It’s been a while but I’m back and comfortably settled in my usual corner booth at the ol’ art dealer bar. Having been away for a bit, there’s a lot bouncing around in my head. First up is something most of us can relate to: It’s a story about an art gallery which I sell to, and my less-than-impressive attempt to help them convince a client that a big ticket painting was really worth the price. It’s a part of the job that I’ve never liked but which somehow calls to me like the siren’s song in the fog…to wreck myself onto its jagged shore. So this time, instead of pontificating on my own, we’re calling in an old friend of the show, Jeff Jaffe, to help shed some light on this age-old obstacle.
We’re also going to return to the second half of our conversation with San Diego gallerist and art dealer Alex Salazar. The first half is not a prerequisite to enjoy this episode but I highly suggest checking it out as well. This time we’ll get a lot deeper into how a young Alex with multiple masters degrees in art and religion found his way into the world of art sales. And moreover, the lessons he learned along the way that make him the successful and more importantly, happy art dealer he is today.

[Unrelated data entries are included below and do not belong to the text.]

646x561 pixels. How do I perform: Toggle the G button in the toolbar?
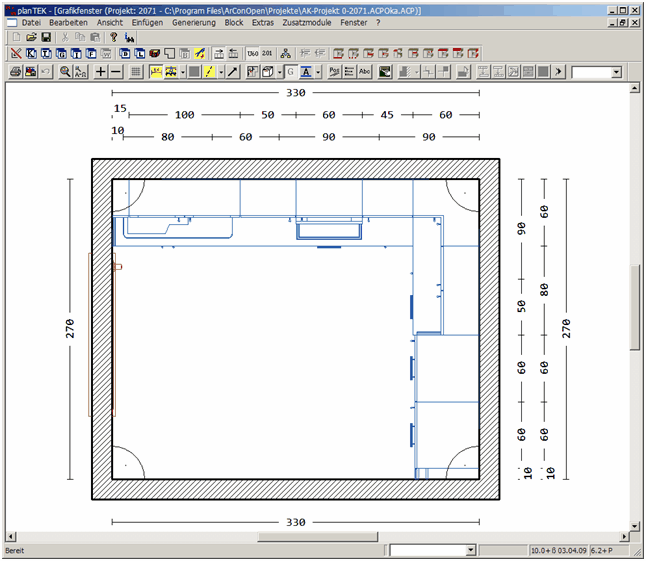[x=290, y=72]
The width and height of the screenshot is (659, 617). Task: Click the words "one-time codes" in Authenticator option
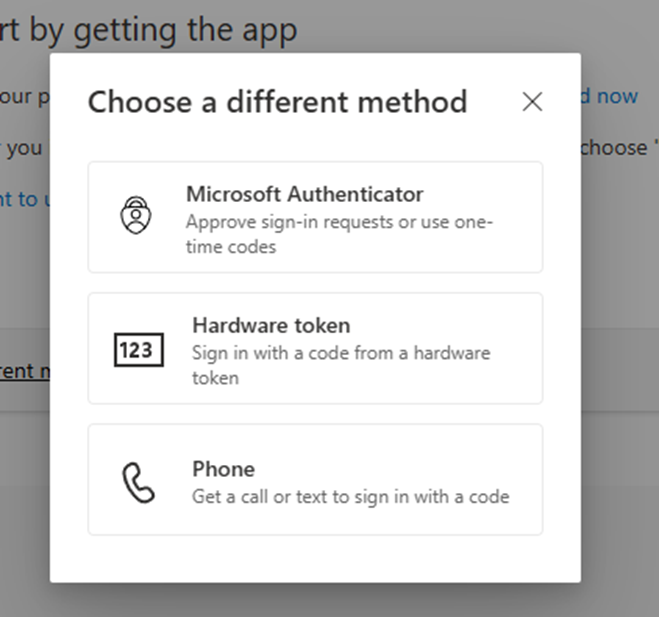[x=231, y=246]
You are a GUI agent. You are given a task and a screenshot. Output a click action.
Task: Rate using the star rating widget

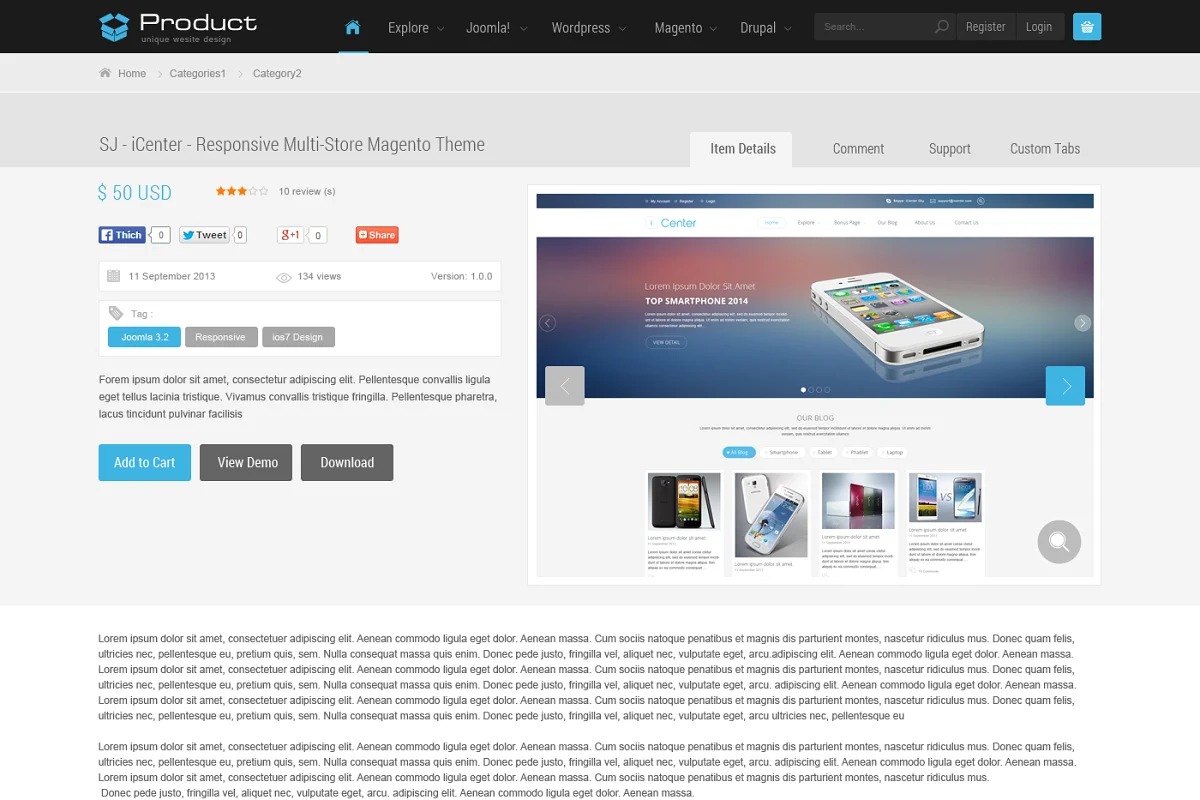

Not all episodes of the “Art Dealer Show” have moral to them. Typically, they probably raise more questions than answers. But after relistening to the conversations with Alex and Jeff while I edited this week’s show, I kept noticing that the parts that made the most sense had almost the same basic points. While talking to Jeff for several minutes about how best to deal with a client that is not easily convinced of the value of a painting, he finally said “just be the person they’d trust buying from.” With Alex there was a point when he explained that the qualities of a good art dealer are much the same as being a “good human.” And that may be the secret to it all—that the key to selling art, and being happy in life doing it, are the same lessons that our parents, kindergarten teacher, friends, every religion and the occasional fortune cookie has told us. Be a good person (for all that means) and the rest will start to fall into place from there.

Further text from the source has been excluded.